Entries supplied:
===

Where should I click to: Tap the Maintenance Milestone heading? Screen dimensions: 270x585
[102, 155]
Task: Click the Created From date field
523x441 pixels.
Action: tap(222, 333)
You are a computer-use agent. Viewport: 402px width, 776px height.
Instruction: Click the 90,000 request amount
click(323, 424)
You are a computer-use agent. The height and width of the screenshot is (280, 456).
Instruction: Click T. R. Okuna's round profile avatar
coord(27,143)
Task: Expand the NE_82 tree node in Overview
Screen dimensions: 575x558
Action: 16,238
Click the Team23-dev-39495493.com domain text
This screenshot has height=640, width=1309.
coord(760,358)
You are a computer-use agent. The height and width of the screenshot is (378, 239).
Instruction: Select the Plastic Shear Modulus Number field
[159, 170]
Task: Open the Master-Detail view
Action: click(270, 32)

===

Your task:
Copy every entry above verbatim, keeping each line in its original order.

Solution to this problem:
Where should I click to: Tap the Maintenance Milestone heading? Screen dimensions: 270x585
[102, 155]
Task: Click the Created From date field
523x441 pixels.
Action: tap(222, 333)
You are a computer-use agent. Viewport: 402px width, 776px height.
Instruction: Click the 90,000 request amount
click(323, 424)
You are a computer-use agent. The height and width of the screenshot is (280, 456).
Instruction: Click T. R. Okuna's round profile avatar
coord(27,143)
Task: Expand the NE_82 tree node in Overview
Screen dimensions: 575x558
Action: 16,238
Click the Team23-dev-39495493.com domain text
This screenshot has height=640, width=1309.
coord(760,358)
You are a computer-use agent. The height and width of the screenshot is (378, 239).
Instruction: Select the Plastic Shear Modulus Number field
[159, 170]
Task: Open the Master-Detail view
Action: click(270, 32)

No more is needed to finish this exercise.